Voter Turnout for the 2015 Federal Election Was the Highest in Over Two Decades

Give yourselves a pat on the back.

Elections Canada just released the riding results from this year’s federal election, which revealed the highest voter turnout in over two decades.

This year saw 69.1 per cent of eligible voters hit the polls, indicating we were a country desperate for change. Or desperate for resisting change, as evidenced by Conservative Alberta’s dramatic increase in turnout.

As usual, Prince Edward Island boasted the highest voter turnout of all provinces, with just under 78 per cent casting a ballot. Newfoundland and Labrador remained the country’s most apathetic province at 61.8 per cent voter turnout. In the 2011 election, they barely reached the 50 per cent mark.
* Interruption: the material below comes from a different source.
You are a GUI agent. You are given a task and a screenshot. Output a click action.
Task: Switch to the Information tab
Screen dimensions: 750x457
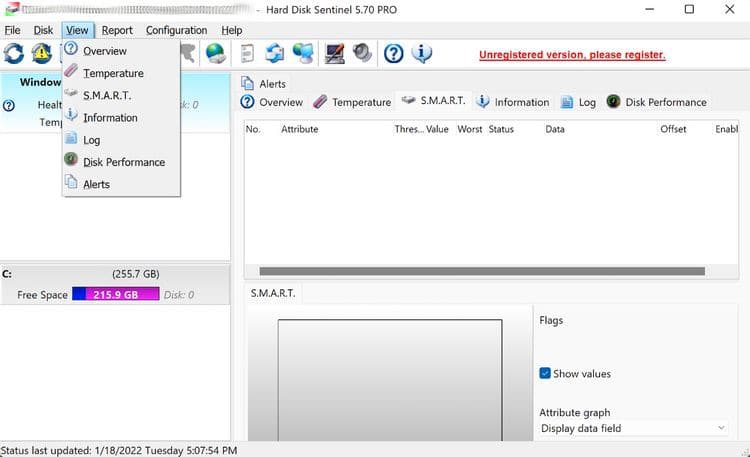[512, 102]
Around 120,000 ballots were rejected for one reason or another.

voters

Photo Courtesy of The CBC: Data Elections Canada

 

Some more interesting facts to note, per the CBC:

– The Conservatives’ share of the vote was up only in Quebec, and by just two-tenths of a point.
– Only in P.E.I, Nunavut, and Yukon did the NDP vote share increase.
– The Conservatives had more votes than the NDP in the three Maritime provinces, while the NDP came second in N.L.
– In Ontario, the Liberal Party received 1.5 million more votes compared to the 2011 election, while the other parties combined lost about half a million votes, suggesting the Liberals received the bulk of their increased support from new voters. University of Toronto political scientist Nelson Wiseman says the Conservative dominance in 2011 was the exception, and that this time the province reverted to the norm of the last half-century or so.
– The popular vote in Manitoba looks pretty similar to the vote in Ontario and not at all like the results to the west in Saskatchewan and Alberta. Wiseman calls the province “the Ontario of the Prairies,” adding that Liberal vote gains were greater in Winnipeg than the rest of the province.
– The NDP share of the popular vote in Saskatchewan went down seven points, but at the same time it went from zero to three of Saskatchewan’s 14 seats. Two of those seat gains were thanks to redistribution, which, Wiseman says, lessened the number of mixed urban-rural ridings, a change the Conservatives unsuccessfully opposed.
– The big increase in turnout in Alberta, a reflection perhaps of both in-migration and voter interest, also saw the Conservative vote total rise by about 220,000 even as its vote share fell seven points.
– While the NDP had about the same share of the vote in B.C. as it did in Saskatchewan, the New Democrats won one-third of B.C.’s seats.